5.1. IntroductionΒΆ

Generic Tool for Sensitivity and Dependency Analysis (GTSDA) allows to perform sensitivity analysis, correlation tests and forward/backward feature selection.

There are three main groups of methods in GTSDA, namely methods for correlation analysis, sensitivity analysis and feature selection.

The methods are designed to be used together with a goal to obtain the most informative subset of features, while each group of methods does its own job:

  • Correlation analysis methods check whether dependency between each input and output exists and is statistically significant.
  • Sensitivity analysis methods rank features according to their importance.
  • Feature selection finds the most suitable feature subset to construct approximation.

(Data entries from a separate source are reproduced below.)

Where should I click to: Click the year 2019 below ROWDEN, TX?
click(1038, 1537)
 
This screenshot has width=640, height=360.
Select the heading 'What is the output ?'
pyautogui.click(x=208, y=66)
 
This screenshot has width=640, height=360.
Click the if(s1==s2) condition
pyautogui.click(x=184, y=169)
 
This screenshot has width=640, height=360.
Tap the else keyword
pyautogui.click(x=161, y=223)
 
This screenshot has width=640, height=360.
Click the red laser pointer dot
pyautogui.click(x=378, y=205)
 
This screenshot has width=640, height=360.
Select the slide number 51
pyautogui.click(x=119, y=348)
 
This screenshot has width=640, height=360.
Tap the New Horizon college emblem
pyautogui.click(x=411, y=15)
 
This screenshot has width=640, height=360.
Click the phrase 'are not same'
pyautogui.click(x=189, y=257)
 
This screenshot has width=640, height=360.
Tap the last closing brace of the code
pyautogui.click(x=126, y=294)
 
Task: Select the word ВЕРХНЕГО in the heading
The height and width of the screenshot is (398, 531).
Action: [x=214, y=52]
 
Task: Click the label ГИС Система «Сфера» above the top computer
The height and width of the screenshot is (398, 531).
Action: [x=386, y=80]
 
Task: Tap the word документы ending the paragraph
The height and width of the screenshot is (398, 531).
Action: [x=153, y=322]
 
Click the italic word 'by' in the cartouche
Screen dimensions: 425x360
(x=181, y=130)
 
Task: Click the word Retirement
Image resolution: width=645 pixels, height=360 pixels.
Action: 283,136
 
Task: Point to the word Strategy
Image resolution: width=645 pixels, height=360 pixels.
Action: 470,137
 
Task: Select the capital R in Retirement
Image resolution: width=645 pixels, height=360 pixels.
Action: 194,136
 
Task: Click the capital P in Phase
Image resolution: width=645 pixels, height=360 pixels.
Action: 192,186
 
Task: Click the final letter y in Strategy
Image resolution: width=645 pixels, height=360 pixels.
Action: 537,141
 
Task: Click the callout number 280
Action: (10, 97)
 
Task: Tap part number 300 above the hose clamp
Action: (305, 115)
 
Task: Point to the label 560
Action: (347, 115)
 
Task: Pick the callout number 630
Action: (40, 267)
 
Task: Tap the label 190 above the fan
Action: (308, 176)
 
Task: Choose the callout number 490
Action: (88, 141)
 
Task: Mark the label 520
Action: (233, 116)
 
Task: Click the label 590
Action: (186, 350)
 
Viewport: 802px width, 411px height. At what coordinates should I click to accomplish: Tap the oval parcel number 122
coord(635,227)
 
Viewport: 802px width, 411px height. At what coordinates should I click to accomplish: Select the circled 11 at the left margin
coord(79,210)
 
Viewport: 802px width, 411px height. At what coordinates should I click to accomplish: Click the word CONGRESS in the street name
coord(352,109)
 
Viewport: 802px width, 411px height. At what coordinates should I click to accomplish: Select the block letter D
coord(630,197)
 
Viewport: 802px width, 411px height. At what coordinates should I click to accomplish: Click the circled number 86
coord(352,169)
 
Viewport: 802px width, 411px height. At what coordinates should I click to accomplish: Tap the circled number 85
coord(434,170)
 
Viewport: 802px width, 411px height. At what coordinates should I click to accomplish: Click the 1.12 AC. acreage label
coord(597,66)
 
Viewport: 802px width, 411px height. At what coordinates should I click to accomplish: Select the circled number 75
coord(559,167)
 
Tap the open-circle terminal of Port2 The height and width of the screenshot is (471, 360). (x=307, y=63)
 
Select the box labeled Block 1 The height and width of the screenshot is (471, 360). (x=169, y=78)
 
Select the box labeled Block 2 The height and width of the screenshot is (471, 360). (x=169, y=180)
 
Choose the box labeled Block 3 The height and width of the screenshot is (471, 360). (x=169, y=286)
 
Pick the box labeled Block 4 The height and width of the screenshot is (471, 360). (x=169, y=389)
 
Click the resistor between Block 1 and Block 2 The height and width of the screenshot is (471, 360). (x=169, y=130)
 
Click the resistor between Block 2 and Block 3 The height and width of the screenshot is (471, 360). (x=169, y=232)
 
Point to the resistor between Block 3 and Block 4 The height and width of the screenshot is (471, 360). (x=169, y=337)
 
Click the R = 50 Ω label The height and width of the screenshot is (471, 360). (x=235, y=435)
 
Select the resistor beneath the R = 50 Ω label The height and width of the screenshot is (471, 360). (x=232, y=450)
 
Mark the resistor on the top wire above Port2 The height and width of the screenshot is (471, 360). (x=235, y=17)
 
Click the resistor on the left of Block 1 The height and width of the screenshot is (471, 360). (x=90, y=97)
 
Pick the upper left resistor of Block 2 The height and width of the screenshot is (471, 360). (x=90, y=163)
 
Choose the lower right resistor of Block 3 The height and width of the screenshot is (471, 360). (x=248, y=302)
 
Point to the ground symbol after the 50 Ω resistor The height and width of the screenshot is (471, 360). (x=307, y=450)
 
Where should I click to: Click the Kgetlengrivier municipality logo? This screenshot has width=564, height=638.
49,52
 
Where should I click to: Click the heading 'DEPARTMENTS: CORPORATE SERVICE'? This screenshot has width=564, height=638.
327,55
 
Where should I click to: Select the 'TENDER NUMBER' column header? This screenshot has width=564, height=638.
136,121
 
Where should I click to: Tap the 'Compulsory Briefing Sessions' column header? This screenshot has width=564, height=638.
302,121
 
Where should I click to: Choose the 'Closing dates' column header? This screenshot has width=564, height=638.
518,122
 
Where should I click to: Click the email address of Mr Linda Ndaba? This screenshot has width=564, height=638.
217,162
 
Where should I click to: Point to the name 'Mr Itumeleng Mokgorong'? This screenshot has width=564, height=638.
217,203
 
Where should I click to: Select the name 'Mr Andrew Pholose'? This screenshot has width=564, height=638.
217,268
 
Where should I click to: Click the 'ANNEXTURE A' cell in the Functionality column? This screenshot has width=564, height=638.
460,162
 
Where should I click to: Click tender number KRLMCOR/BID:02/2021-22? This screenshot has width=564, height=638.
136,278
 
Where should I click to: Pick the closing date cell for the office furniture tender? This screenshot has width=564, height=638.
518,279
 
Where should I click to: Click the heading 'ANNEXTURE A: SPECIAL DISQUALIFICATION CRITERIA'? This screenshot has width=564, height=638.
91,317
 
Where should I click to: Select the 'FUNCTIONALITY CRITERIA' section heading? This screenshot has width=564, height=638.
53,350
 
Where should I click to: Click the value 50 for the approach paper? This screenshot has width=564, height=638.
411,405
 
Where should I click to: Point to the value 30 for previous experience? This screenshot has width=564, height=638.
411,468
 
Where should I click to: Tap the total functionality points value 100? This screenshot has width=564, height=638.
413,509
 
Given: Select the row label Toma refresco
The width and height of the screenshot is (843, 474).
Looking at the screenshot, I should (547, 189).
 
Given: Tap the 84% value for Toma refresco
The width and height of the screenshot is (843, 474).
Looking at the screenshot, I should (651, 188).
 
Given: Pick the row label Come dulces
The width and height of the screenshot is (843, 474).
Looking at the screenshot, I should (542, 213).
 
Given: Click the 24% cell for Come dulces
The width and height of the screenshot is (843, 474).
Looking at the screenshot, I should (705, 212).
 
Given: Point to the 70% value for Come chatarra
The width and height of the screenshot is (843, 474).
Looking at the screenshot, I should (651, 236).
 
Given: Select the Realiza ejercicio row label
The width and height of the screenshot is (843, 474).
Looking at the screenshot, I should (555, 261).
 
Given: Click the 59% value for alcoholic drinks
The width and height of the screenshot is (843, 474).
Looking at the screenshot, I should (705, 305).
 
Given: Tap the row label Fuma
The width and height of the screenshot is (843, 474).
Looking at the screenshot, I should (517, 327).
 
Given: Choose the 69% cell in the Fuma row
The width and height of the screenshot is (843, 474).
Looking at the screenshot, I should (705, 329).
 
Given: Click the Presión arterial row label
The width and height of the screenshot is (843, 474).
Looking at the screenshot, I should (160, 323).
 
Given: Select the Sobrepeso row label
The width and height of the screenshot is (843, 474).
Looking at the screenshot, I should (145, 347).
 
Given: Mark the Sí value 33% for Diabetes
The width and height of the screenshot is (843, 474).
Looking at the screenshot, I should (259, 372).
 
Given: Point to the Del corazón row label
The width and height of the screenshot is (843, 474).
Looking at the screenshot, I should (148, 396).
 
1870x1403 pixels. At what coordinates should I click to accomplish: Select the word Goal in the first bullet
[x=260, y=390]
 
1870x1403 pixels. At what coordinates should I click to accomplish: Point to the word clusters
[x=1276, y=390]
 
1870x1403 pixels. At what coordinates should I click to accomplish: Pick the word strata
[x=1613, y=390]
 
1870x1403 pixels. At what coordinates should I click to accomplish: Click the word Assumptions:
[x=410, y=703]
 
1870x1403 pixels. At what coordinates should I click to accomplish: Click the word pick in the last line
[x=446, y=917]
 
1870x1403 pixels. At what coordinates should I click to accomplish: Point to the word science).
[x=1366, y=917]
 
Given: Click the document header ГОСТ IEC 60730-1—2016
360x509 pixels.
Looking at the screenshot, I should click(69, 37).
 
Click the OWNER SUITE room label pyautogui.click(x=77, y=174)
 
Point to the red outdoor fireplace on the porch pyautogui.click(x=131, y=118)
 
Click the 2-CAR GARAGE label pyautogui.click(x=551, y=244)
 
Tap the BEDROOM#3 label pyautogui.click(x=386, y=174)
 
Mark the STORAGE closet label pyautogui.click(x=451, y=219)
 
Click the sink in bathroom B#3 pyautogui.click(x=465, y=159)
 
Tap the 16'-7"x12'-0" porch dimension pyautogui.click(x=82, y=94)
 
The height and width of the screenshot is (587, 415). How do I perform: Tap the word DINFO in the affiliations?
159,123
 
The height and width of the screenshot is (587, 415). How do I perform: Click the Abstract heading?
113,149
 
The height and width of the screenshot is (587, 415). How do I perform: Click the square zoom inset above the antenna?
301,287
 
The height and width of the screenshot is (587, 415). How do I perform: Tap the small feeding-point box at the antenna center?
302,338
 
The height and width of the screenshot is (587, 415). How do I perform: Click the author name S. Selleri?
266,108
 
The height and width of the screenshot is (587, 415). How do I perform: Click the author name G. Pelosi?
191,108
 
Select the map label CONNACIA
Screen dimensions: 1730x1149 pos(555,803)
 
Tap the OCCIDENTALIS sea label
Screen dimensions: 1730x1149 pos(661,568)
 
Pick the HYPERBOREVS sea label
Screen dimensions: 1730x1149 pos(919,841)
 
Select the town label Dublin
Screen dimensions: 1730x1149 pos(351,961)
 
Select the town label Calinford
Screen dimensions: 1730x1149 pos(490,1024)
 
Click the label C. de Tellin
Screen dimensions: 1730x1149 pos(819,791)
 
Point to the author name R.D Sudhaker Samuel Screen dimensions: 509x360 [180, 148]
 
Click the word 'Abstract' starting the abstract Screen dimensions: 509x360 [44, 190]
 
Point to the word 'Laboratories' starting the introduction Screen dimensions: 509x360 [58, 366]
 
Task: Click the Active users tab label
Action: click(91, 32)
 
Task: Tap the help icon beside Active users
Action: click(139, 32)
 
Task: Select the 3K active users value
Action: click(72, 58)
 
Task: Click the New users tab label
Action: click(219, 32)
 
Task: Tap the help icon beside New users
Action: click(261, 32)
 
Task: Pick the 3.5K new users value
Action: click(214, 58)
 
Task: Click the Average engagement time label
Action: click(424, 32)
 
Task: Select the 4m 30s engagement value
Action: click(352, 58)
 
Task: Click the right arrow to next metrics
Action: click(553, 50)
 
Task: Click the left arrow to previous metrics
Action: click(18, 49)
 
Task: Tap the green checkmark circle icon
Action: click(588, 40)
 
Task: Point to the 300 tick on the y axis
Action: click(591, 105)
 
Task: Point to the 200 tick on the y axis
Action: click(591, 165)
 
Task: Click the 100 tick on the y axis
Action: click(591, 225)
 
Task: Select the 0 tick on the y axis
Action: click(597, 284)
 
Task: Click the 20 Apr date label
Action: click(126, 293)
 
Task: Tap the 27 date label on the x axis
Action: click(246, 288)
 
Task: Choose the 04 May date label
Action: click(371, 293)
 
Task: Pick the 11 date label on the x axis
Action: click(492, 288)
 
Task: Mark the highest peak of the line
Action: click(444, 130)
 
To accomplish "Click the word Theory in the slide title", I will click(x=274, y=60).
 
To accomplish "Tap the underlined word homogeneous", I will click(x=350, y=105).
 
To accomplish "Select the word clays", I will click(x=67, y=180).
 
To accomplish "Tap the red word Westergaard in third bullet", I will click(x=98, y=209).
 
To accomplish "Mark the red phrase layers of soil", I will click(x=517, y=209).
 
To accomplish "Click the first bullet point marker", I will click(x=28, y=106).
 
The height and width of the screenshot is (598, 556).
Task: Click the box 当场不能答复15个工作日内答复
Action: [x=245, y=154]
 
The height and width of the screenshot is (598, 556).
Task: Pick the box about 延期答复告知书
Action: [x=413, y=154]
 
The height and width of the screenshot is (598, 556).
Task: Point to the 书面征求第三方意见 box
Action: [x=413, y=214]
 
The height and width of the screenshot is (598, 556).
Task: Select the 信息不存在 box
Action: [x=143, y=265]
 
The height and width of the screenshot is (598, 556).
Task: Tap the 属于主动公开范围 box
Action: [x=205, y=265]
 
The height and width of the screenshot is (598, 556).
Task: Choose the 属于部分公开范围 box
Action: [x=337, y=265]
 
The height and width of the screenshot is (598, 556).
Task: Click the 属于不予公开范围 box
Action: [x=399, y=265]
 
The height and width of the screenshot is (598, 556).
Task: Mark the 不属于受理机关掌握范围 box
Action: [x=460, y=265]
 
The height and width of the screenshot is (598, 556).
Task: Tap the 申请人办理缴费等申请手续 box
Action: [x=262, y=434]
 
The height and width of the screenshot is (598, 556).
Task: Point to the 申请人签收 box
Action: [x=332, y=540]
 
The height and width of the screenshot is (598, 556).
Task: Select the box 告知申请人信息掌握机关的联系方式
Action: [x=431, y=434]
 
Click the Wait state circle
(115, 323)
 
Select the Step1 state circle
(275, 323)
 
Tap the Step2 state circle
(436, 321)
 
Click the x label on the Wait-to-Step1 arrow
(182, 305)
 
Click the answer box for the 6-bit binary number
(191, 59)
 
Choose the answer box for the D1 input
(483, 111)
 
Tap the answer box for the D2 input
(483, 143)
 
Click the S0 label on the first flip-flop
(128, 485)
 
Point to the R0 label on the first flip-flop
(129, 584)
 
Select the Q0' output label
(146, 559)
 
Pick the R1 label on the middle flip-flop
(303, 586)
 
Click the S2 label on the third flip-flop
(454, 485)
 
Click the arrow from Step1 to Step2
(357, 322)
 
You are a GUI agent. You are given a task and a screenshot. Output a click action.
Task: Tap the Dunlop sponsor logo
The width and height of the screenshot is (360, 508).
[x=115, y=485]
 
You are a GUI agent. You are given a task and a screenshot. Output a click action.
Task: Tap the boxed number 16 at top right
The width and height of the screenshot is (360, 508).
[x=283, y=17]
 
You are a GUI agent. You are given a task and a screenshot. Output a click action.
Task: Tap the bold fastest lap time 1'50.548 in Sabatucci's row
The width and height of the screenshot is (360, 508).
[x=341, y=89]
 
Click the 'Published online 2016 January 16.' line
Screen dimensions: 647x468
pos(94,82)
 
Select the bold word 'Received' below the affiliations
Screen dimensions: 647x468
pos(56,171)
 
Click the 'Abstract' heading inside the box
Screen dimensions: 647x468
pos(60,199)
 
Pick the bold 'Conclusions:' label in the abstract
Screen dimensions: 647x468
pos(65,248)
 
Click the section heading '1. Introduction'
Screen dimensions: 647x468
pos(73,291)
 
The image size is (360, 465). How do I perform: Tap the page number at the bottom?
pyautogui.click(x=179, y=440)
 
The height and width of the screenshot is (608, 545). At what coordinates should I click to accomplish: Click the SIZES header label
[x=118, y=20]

The detection of informative subset of features is motivated by real world applications. Modern problems of data analysis involve modeling of high dimensional functions with a limited sample size. The performance of state of the art approximation and optimization techniques is significantly influenced by these two parameters. More specifically, approximation methods work well only when the sample size is significantly large compared to dimension of the problem, and optimization algorithms also work worse when the input dimension is increased. Normally, the sample size of a given problem is fixed and the actual opportunity is to detect which input features are irrelevant for the problem and use for modeling and optimization only informative features. We suggest to do this in a few steps which are summarized in the figure below.

../../_images/intro.png

The first step is to detect relevant features with correlation analysis methods and drop irrelevant features. These methods are described in section Correlation Analysis. The result of this procedure is a list of decisions whether specific feature is correlated with output or not. These decisions are computed based on correlation values computed and the significance level set by user.

The next step is to rank relevant features detected on the previous step in order of their importance by means of sensitivity analysis algorithms described in section Sensitivity Analysis. The result of sensitivity analysis is set of sensitivity indices which measure how variations of input parameters influence the variation of outputs. The features which have bigger sensitivity indices are generally more important for the model in question. Sorting input parameters in order of their importance allows to perform feature selection in an efficient way.

Finally, in case of solving approximation problem feature selection should be performed to obtain best subset of features for approximation construction based on the ranking of their importance from previous step. The accuracy of the approximation model is measured by certain criterion set by user. For details, see section Feature Selection.